TASK PROMPT: From the records below, output exactly the lines running from the line containing "Where are the" through the line containing "I keep getting", and no others.

[Saved entries]
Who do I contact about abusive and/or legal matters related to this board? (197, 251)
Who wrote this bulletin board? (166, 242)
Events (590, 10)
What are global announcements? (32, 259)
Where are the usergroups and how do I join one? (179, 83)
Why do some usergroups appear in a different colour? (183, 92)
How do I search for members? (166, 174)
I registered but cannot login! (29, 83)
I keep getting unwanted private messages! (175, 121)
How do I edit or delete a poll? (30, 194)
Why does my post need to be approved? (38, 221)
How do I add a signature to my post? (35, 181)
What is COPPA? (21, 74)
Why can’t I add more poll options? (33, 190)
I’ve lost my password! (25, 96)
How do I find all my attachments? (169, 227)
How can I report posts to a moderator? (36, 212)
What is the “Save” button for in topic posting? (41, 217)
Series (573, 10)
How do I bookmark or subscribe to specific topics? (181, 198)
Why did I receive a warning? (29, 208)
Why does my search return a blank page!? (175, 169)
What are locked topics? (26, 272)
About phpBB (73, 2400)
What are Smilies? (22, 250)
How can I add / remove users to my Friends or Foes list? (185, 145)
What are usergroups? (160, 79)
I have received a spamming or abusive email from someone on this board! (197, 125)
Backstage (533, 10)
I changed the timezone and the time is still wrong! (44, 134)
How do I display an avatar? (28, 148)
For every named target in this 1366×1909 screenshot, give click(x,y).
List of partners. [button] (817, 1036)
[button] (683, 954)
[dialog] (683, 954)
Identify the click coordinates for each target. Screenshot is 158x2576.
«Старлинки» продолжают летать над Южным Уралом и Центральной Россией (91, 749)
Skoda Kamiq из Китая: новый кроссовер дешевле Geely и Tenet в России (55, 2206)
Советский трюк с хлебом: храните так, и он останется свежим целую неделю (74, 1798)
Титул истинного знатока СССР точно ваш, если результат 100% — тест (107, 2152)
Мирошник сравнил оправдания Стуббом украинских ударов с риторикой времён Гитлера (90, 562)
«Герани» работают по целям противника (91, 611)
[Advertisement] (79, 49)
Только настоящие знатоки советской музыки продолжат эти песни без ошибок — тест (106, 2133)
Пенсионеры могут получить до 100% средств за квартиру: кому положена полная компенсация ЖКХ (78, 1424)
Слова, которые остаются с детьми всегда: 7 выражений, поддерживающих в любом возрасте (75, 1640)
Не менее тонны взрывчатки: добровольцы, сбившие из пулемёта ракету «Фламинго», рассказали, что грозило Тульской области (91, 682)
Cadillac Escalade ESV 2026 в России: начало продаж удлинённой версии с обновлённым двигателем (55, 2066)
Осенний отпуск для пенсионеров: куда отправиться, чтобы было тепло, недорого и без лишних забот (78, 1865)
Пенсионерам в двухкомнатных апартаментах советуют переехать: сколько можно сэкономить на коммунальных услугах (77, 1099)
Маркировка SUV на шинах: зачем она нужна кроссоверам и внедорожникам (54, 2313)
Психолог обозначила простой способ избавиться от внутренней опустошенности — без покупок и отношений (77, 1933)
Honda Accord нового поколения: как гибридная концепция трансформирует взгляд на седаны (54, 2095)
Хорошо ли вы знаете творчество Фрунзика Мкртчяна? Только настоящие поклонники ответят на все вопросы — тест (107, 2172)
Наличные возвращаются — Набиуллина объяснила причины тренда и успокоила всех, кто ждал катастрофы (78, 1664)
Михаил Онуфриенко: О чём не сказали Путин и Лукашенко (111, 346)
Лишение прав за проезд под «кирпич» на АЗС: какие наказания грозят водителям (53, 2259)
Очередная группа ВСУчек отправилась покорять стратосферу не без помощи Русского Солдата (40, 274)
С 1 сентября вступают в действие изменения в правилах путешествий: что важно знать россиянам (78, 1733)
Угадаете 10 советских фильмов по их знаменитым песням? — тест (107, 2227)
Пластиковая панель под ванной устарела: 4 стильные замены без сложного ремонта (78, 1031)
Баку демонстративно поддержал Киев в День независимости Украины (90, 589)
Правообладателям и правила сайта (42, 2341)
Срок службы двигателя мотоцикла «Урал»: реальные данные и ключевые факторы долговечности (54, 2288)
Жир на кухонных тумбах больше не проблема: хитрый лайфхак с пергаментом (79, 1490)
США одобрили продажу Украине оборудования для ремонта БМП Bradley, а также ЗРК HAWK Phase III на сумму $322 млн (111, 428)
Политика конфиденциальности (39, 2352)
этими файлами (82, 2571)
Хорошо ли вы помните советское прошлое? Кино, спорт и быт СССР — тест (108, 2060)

RESPONSE TO THIS EXERCISE:
Where are the usergroups and how do I join one? (179, 83)
Why do some usergroups appear in a different colour? (183, 92)
How do I search for members? (166, 174)
I registered but cannot login! (29, 83)
I keep getting unwanted private messages! (175, 121)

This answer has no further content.